Domanda
Devo ammettere di essere molto confuso, i dati e le informazioni che Lei ha rilasciato sui vari set-up di fine2017 e inizio 2018 facevano pensare un inizio anno diverso, magari non radioso come quello passato ma nemmeno negativo. Poi ci siamo trovati un primo trimestre pessimo, entriamo nel mese di maggio, quindi un semestre poco lusinghiero per i mercati.
Afferma che ha notato che il mercato americano fa ultimamente i massimi nella prima ora per poi scendere nell’ultima, con un’evidente distribuzione.
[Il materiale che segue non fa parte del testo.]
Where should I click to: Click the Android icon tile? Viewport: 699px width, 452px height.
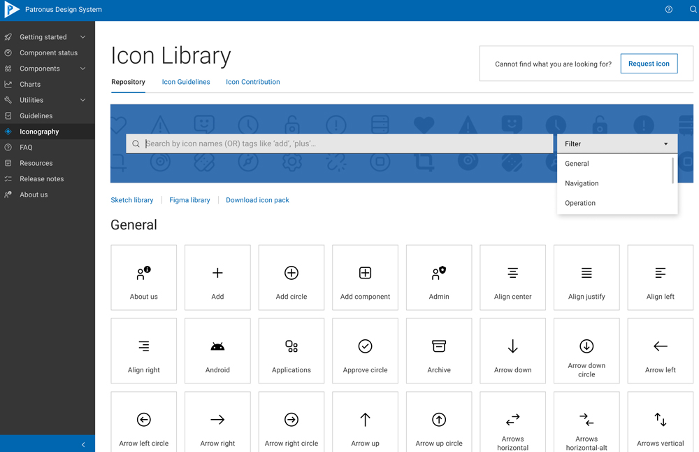pyautogui.click(x=217, y=351)
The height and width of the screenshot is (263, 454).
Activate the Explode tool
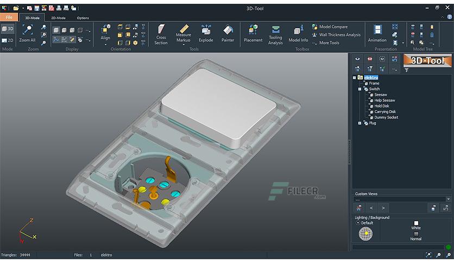[x=206, y=34]
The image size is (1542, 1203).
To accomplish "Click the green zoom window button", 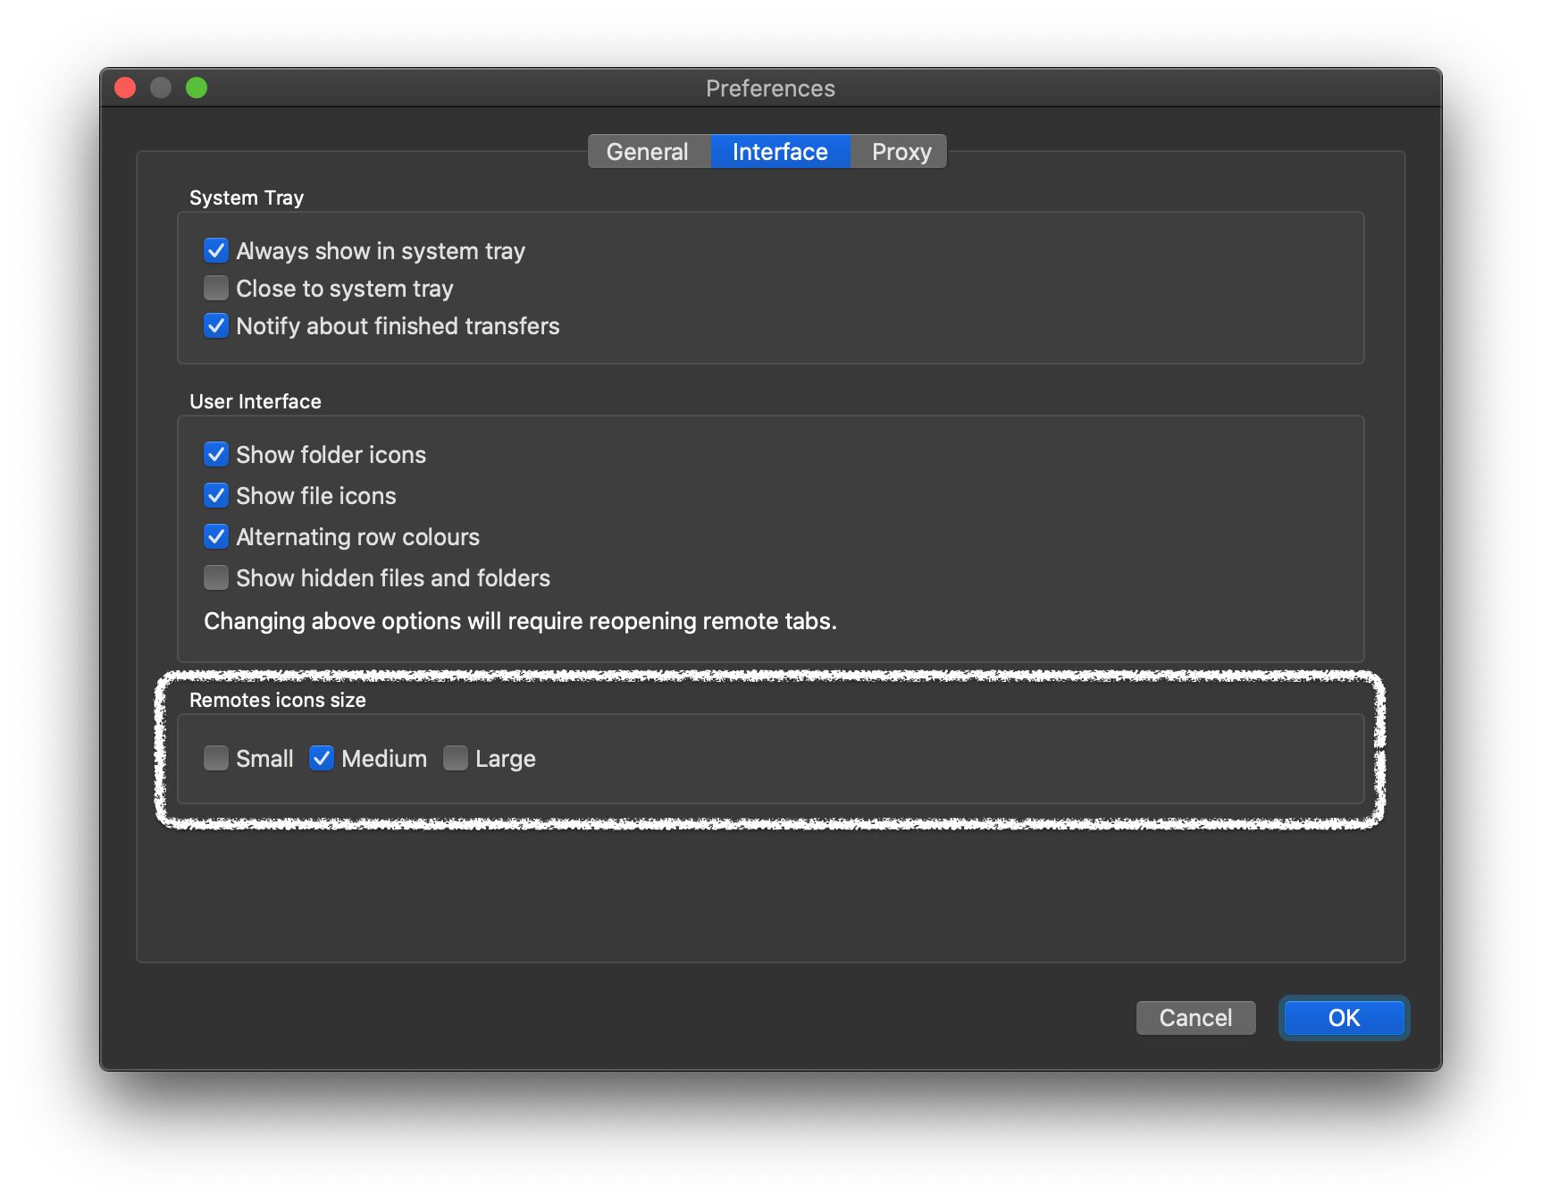I will pos(197,88).
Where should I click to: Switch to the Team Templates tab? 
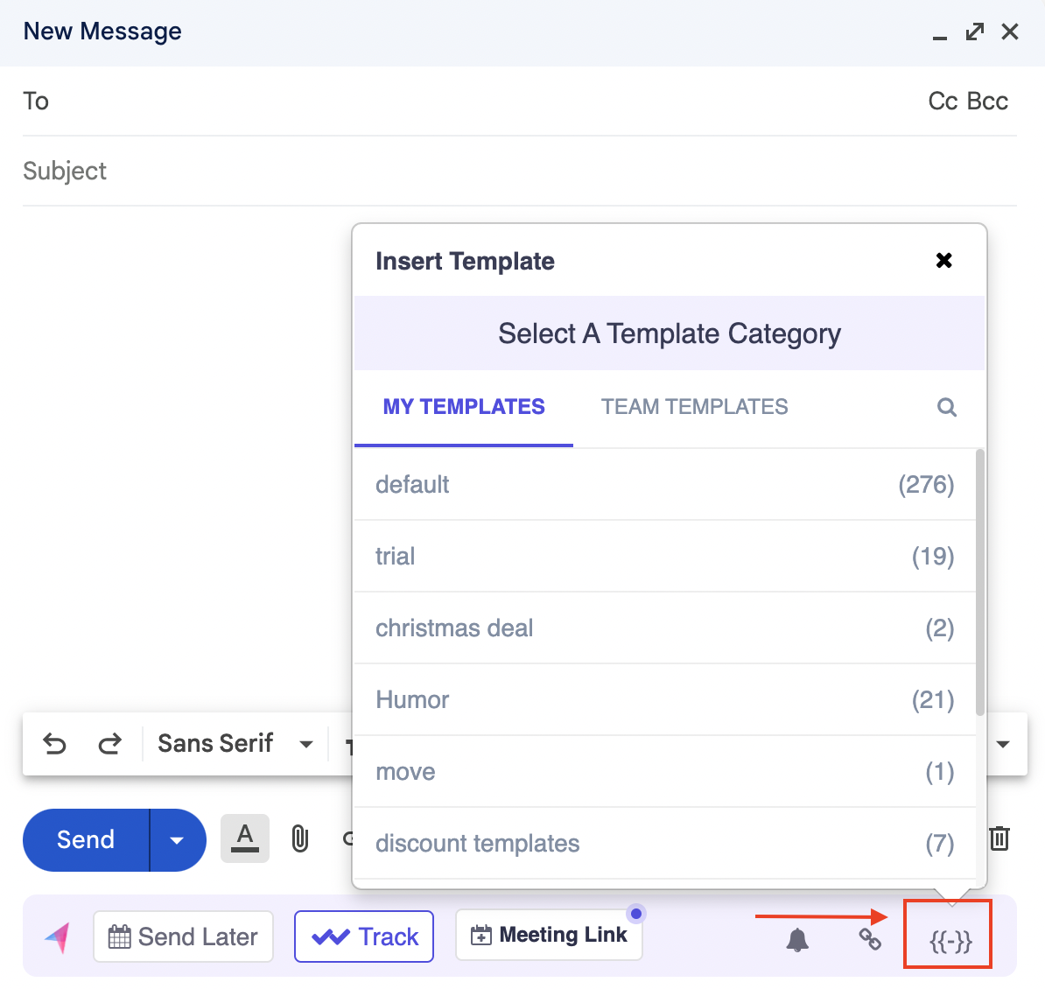[694, 407]
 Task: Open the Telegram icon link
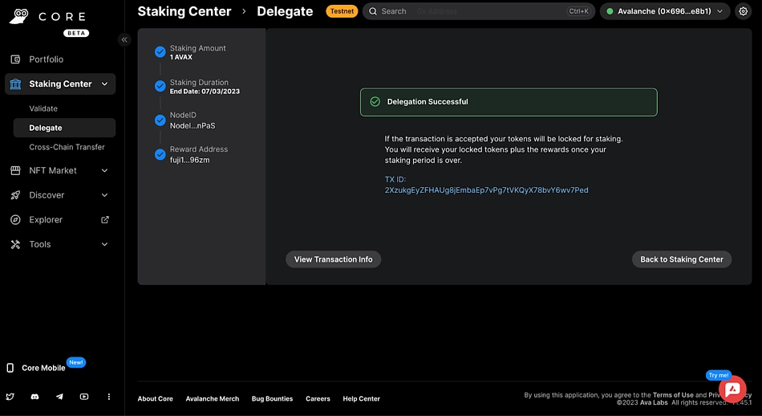59,397
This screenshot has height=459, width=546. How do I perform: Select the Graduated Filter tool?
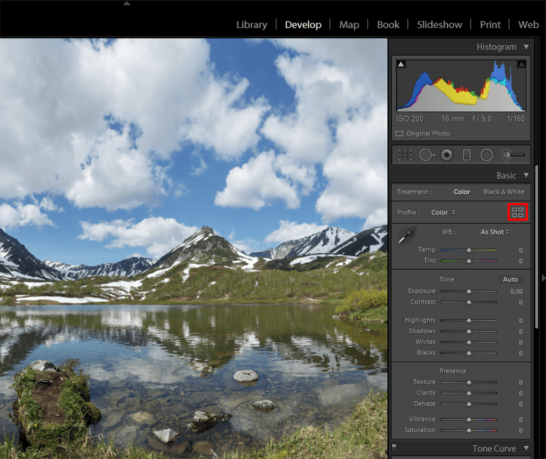tap(467, 155)
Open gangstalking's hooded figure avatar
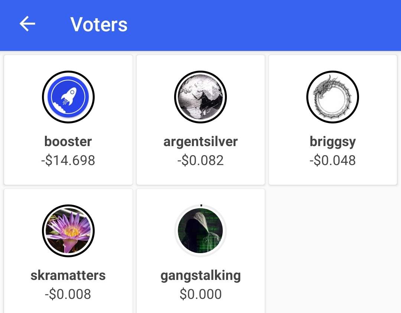The image size is (401, 313). pyautogui.click(x=201, y=231)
Ora negli ultimi giorni sul mercato americano però si nota un recupero nell’ultima ora di contrattazioni.
Cosa dobbiamo pensare…!?
Che la correzione attesa da maggio in poi è avvenuta a febbraio ….?!
L’indice italiano non avrebbe dovuto superare certe resistenze, e invece oggi pare che anche queste siano state fatte cadere (aspettiamo per conferma la chiusura della giornate e della settimana!) ma se così fosse dove può arrivare..?!
L’altra mia domanda è la seguente:
ma se il prossimo anno prevede una recessione in America se non in generale, i tassi non dovrebbero alzarsi, almeno in Europa, non le pare che le obbligazioni governative siano scese in maniera eccessiva…!?
Si potrebbe pensare di andare nuovamente lunghi su tali obbligazioni anche con duration medio lunga…!?